For communications, the MAG was equipped with two Raven 11A HF sets, the extra one for backup. Ellis had one, Morgan the other. TACBEs, three carried for the sake of redundancy, had made the trip. More communications were always better than less. The Raven 11A, a development of the original and much-vaunted Raven, had a theoretical range of 200 nautical miles with 120 metres of aerial deployed, and was also capable of sending and receiving secure, scrambled short-burst transmissions. Two satellite phones were also carried, one as backup, with receiving equipment for image viewing. Two sets of backup batteries were carried for each.
The helo had quickly reached a cruising altitude of around 5000 feet. Wilkes peered out at the green water flecked with whitecaps below. A movement caught his eye. It was PTE Littlemore, fiddling with his patrol radio, the type that allowed each man to stay in contact with the rest of the section. He was slapping the receiver in the palm of one hand, then checking the connections. Whatever the problem, it seemed to have been fixed. The trooper repositioned the tiny boom mike in front of his mouth, adjusted the earpiece then, satisfied, moved on to his pack, checking the tightness of the straps. Littlemore was a fiddler. Always checking and rechecking. Like all the men, Littlemore wore thick camouflage paint on his face, which, in his case, only served to highlight the shock of carrotcoloured hair on his head. Red hair also sprouted profusely from the top of the t-shirt at his neck.

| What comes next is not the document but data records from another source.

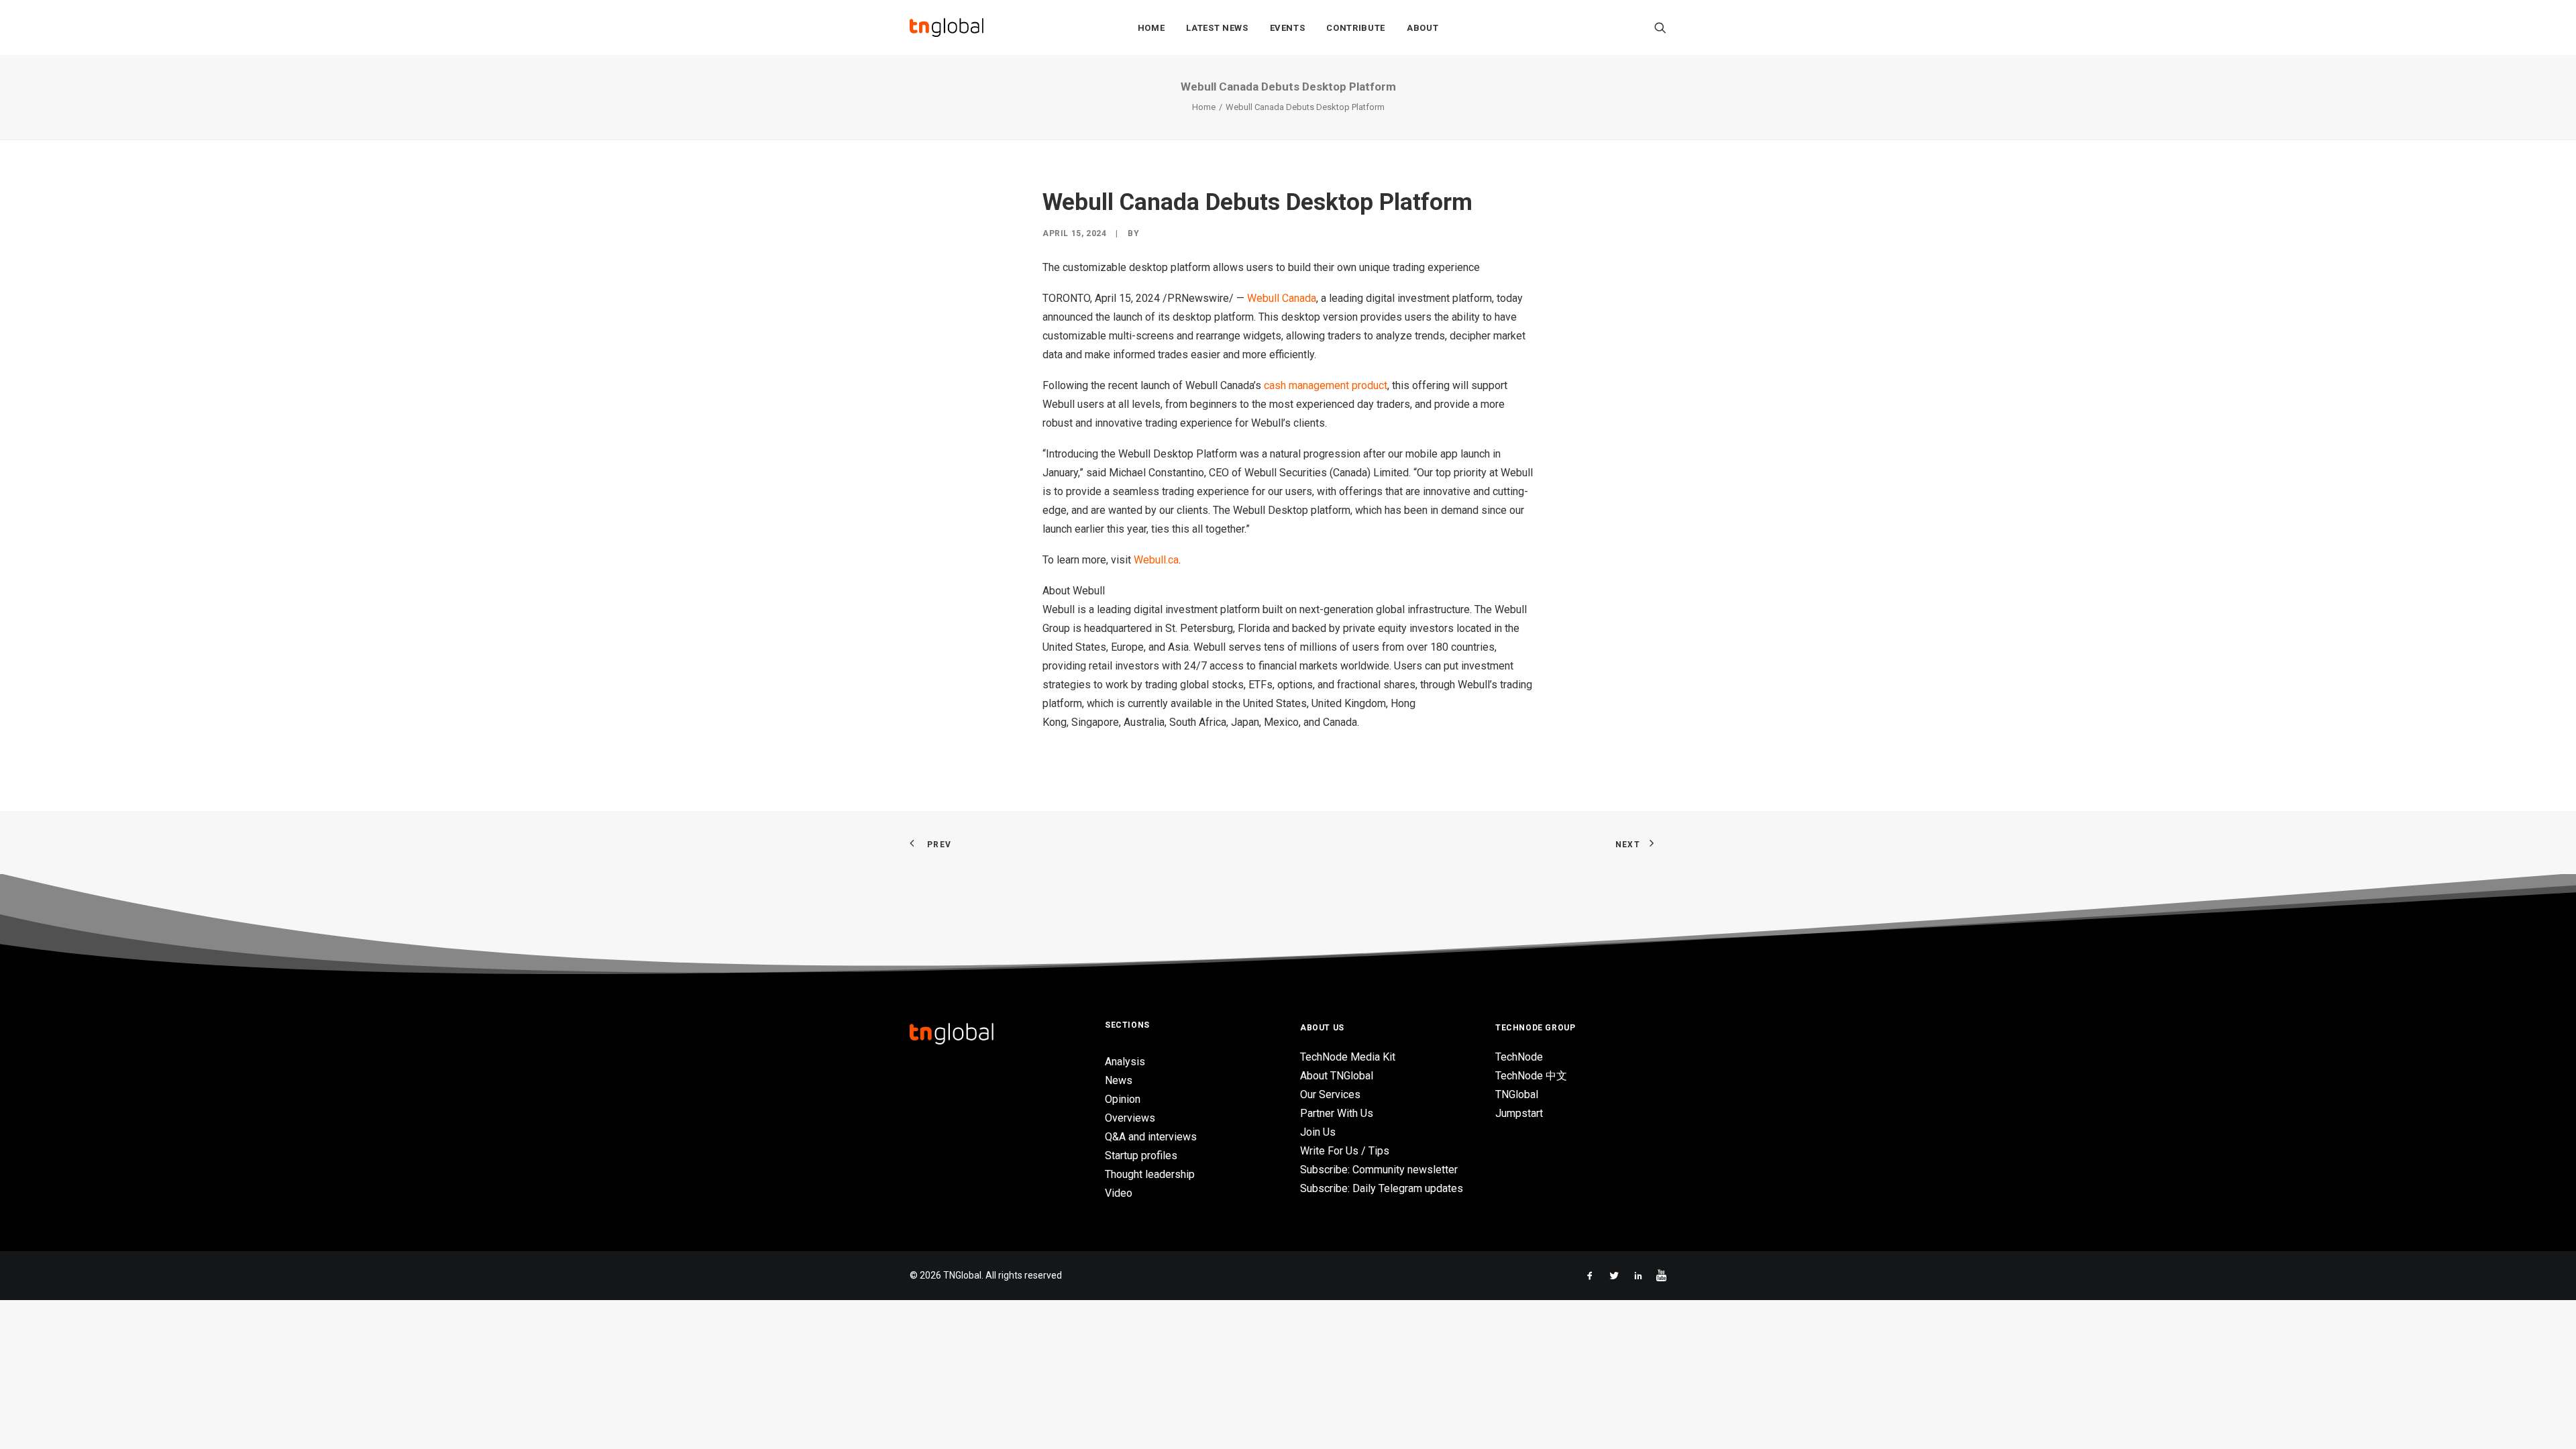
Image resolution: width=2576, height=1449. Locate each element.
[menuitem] (1151, 27)
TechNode (1519, 1057)
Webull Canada (1281, 298)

Water had been scarce and they were thirsty. Joe and Suryei made their way cautiously into a gully, listening for suspicious sounds. They scooped handfuls of the cold, clear water into their mouths and then Joe quietly filled the bottles. A small yellow frog drifted across the surface of the slow-moving pool, stroking for the far side. Just as it reached the bank, a slender, bright green viper darted from the grass and snatched it up. The frog’s legs quivered either side of the snake’s jaws briefly and then were still. The reptile briefly held its prize above the water, as if in triumph, then carried it into the tall grass where it quickly disappeared.
Another movement in the grass caught Joe’s eye — a large black scorpion stinging a beetle into submission with the wicked-looking barb on its tail. It occurred to Joe that he was witnessing metaphors for their own situation. Waiting somewhere were their killers — determined, ruthless and committed. That they’d managed to avoid their fate was nothing short of a miracle. He wondered whether he should share this pleasant thought with Suryei and instantly decided against it. Suryei’s determination, her will to survive, had been their defence against the soldiers. Best not to undermine it, he thought. Something large pushed aside the bush on the far bank. Whatever it was it was making its way to the creek. Suryei placed her hand on Joe’s shoulder and they slid back silently from the water’s edge on their bellies into the thick of the jungle.